Cryptocurrency sanctions a reaction to significant ransomware attacks

The move comes in the wake of the significant ransomware attack against Colonial Pipeline – the largest fuel pipeline in the United States – in May. Carried out by the Russian-linked Darkside ransomware group, the attack forced Colonial Pipeline to take systems offline and halt all pipeline operations. The fallout was so significant that the Biden administration issued emergency waivers in response, lifting limits on the transportation of fuels by road as fears of shortages begin to put upward pressure on oil and gas prices.

According to a Bloomberg report, Colonial Pipeline handed over almost $5 million to the attackers for decryption of its data, some of which was subsequently recovered by the Justice Department in June. Despite paying the ransom, it took Colonial Pipeline several days to get operations back to normal.

Earlier this week, New Cooperative, a grain distributor with 60 locations in Iowa, fell victim to a large ransomware attack by a Russian-speaking group known as BlackMatter. The attackers are believed to have requested almost $6 million for the release of the data, although this is unconfirmed by New Cooperative.
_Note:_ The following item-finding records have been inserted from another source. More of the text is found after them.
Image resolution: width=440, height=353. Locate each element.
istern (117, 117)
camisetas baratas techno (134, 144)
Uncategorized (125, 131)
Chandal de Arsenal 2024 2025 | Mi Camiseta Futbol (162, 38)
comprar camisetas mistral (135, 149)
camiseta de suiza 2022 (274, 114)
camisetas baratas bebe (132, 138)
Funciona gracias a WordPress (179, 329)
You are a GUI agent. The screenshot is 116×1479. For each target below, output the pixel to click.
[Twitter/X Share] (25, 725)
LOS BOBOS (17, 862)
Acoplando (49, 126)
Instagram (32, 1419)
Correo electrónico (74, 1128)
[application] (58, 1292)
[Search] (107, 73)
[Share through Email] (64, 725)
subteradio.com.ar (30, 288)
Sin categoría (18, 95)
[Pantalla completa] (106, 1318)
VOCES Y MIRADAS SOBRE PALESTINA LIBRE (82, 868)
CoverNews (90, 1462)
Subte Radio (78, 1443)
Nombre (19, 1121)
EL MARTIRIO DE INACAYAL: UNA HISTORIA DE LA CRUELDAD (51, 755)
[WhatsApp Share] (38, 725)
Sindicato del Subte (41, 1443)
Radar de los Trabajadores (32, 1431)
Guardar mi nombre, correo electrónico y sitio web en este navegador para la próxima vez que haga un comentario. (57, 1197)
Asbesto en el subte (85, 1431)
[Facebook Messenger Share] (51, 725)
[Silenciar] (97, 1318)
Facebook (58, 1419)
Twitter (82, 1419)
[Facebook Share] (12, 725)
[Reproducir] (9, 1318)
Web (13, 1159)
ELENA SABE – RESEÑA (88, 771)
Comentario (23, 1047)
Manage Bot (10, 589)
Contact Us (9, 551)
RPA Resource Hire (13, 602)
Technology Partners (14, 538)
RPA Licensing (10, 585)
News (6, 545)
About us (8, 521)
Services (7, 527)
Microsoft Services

An investigation into the incident it ongoing.

Impact of preventing ransomware payments

The new sanctions against Suex, a platform that offers an easy and often difficult to trace way to buy and exchange cryptocurrency, are an effort by the Biden administration to prevent ransomware payments that encourage actors to carry out further attacks against US companies. Commenting to reporters ahead of the announcement, Treasury Deputy Secretary Wally Adeyemo said, “Exchanges like Suex are critical to attackers’ ability to extract profits from ransomware attackers,” adding that the action “is a signal of our intention to expose and disrupt the illicit infrastructure using these attacks.”

However, John Bambenek, principal threat hunter at Netenrich, questions whether the move will have any material impact on the proliferation of ransomware. “Attempting to stop ransom payments didn’t help the kidnapping problem we saw in South America a couple of decades ago, and it’s not likely to help much here either,” he tells CSO. “Sanctions against providers may make a degree of sense as long as the more honest providers are able, willing, and incentivized to report bad behavior on their platforms. What is more important in stopping ransomware is finding those involved and getting them brought to justice, and these kinds of actions could actually impair intelligence collection on those bad actors.”